I spoke to my dad's ear on Christmas.

There it was overtaking the screen--a hairy ear canal waiting for my voice to find its way in. Harry Saunders is new to Facetime. So new that I don't think it registered that my face on the screen meant he could just talk at me. Instead, he put me close to his ear. I wanted to crawl into the canal, using each hair as a little rope ladder, inching my way in.


Can you hear me now? Dad, can you hear me?

Hey Dad! Over here! Look at me! I want you to see me.


I do not say this because the funniness of his hairy ear outweighs my inner child's need to connect.


Instead,

Hey Mom!
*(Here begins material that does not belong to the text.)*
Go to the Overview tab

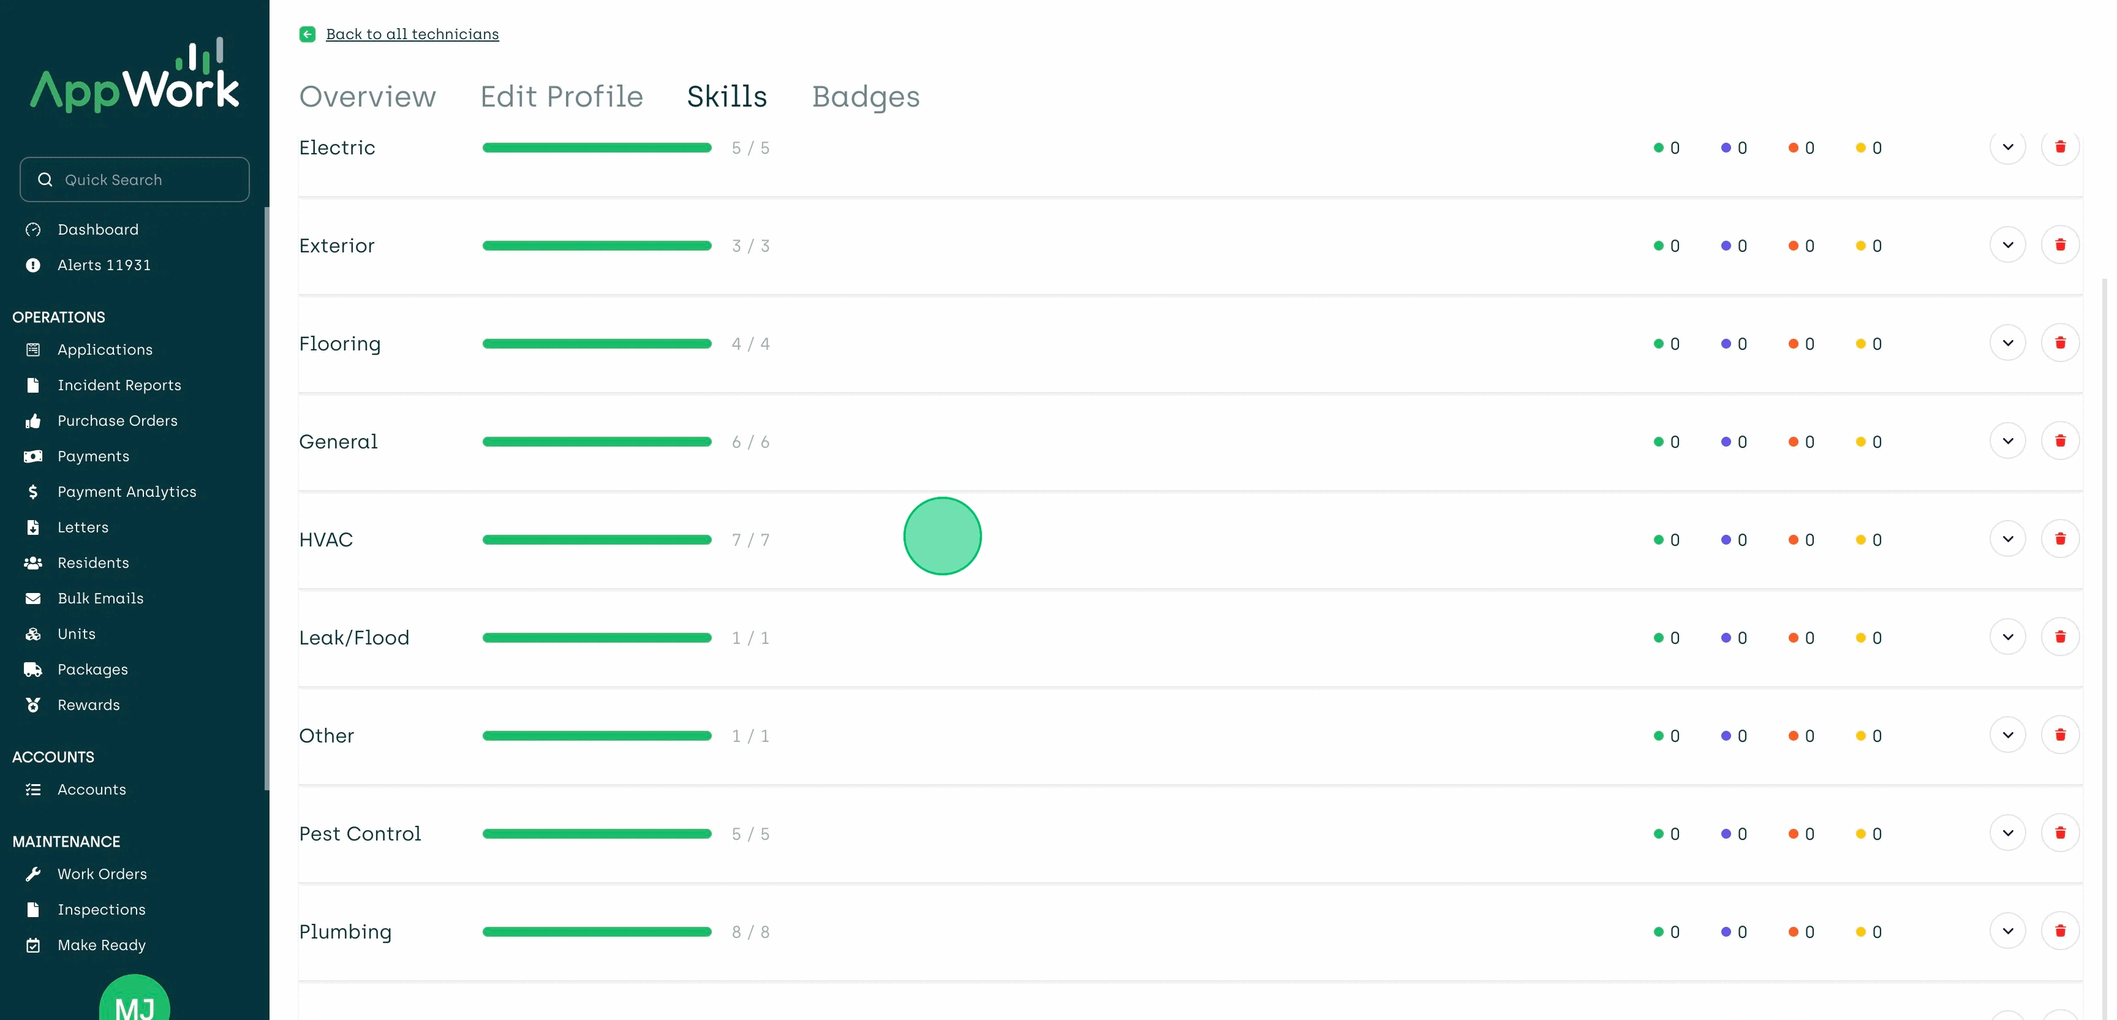coord(367,96)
Is Ryan there? Justin wants to see his dad.


My brother's melancholic face takes over the screen and I watch Justin withdraw. These touchpoints are simultaneously familiar and devastatingly foreign. He's supposed to be...he should be...I wish…nothing is in alignment with his heart's yearning. Both retreat before too much can be revealed, the phone passed to the next family member.
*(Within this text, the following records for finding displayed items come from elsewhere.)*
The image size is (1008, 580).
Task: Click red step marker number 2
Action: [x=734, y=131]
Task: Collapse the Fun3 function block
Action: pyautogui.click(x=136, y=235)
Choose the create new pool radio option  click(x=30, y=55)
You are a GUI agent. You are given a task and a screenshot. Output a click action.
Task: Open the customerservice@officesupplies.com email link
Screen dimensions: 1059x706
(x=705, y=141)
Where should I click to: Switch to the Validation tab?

I realize at this moment, I am more protective than angry.


The other night, I woke to an intruder in the backyard. The motion detector flashed indicating something was just outside. Usually, my investigations yield a raccoon. This time I found a fully formed human crouching on the ice and then stretching wide into a snow angel. Hood obscuring the face, the lone figure was head to toe drab blacks and grays; genderless. I ran upstairs to get a better look from the window above. The lump of coal peeled up from the pavement and headed toward the backdoor with a phone in hand. Damn it. I thought. It must have a posse if it's texting. It's gonna be an ambush.


To take a step back or two, there are a couple of important details you need to know. 1) We just watched Home Alone and 2) I've had to review a lot of footage of break-ins at the bike shop over the past few years--the intruders always look just like this, and they always have a friend. Plus, I have very little love in my heart for the way they violated us and our windows.


I realize at this moment, I am more angry than fearful.


Unsure if this was a burglary or someone in mental crisis, I woke Dave, whispering, "Hey, there's someone in our yard." He stumbles out of bed and makes his way to the window. "Shit." we say in unison. They are trying to get in.


We grab our weapons of choice and run downstairs.

He calls out. "Who's there? Show yourself!"

A pause in the darkness.

My heart racing. No freeze or flight. Only fight.


Who could it be? What do they want? Why are they roaming in the middle of an ice storm? Are they cold, hungry? Are they after my bikes? Where is their mother? I don't question if they will hurt us. I know we will prevail on the side of safety for our family. Dave and I are unstoppable in that way.


"It's me." says the charcoal figure with both hands, wisely up.


Turns out, I am its mother.


Peyton emerges from the dark.


We usher our little intruder into adoring arms.


I realize in this moment,

I am more love than I will ever be anger or fear.


And although I cannot remedy the past, I can and will use my motion detector light for our collective future because when we hear it, see it, and name it, we can beat it. These will be our weapons of choice.


Hey Life! Over here! I hear you.


Hey Life! Over here! I see you.


Can I get you a hug? Sandwich? Truth?